Le Conseil de l’UE a adopté, lundi 21 juin, des sanctions à l’encontre de sept militaires et une civile, trois entreprises et l’Organisation des anciens combattants, en raison de leurs responsabilités dans le coup d’État du 1er février 2021 en Birmanie et de la répression qui a suivi.
Les personnes sanctionnées sont le ministre de l’Intérieur, celui des Frontières, le ministre de la Planification, des Finances et de l’Industrie, son collègue aux Ressources naturelles et à la Protection de l’environnement (MONREC) et le ministre des Transports et de la Communication. Le vice-ministre de la Défense, le vice-ministre de l’Information et la procureure générale de l’Union de la Birmanie font aussi l'objet de mesures restrictives.
Le Conseil les juge responsables de l'affaiblissement de la démocratie et de l'État de droit et de graves violations des droits de l'homme dans le pays.

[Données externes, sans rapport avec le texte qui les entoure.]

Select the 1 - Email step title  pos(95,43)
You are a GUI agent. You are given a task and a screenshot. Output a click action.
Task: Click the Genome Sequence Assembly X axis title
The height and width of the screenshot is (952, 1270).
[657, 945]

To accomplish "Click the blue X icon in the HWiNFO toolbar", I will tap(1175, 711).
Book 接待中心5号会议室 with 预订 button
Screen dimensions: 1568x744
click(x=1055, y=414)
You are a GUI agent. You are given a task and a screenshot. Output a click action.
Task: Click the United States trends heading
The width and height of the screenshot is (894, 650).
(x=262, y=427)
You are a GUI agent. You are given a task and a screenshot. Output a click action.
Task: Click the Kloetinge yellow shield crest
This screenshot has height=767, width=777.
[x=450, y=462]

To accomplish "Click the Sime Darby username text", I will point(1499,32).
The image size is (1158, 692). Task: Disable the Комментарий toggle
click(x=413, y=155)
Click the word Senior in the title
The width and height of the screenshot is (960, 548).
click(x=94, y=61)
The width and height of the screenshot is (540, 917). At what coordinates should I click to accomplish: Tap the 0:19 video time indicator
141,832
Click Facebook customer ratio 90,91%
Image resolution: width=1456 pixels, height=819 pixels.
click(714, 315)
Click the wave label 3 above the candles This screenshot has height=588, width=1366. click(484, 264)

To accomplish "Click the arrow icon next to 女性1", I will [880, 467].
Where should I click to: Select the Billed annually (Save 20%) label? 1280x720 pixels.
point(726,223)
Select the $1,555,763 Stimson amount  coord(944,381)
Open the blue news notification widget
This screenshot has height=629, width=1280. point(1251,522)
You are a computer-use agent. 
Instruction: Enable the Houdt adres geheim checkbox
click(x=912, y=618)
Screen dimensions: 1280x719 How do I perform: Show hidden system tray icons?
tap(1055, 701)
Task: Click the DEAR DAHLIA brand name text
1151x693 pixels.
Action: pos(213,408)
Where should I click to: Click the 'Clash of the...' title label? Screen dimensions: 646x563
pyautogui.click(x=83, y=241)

La Myanmar Gems Enterprise, travaillant dans le secteur du jade et des pierres précieuses, la Myanmar Timber Enterprise et la Forest Products Joint Venture Corporation Limited, qui travaillent dans le secteur du bois, sont aussi sanctionnées. Ces entreprises sont soit détenues par l'État, soit contrôlées par les forces armées (Tatmadaw) et contribuent directement ou indirectement aux revenus ou aux activités de l'armée, selon le Conseil.
L'UE sanctionne désormais 43 personnes et 6 entités en lien avec les violations des droits de l'homme liées aux Rohingyas et au coup d'État.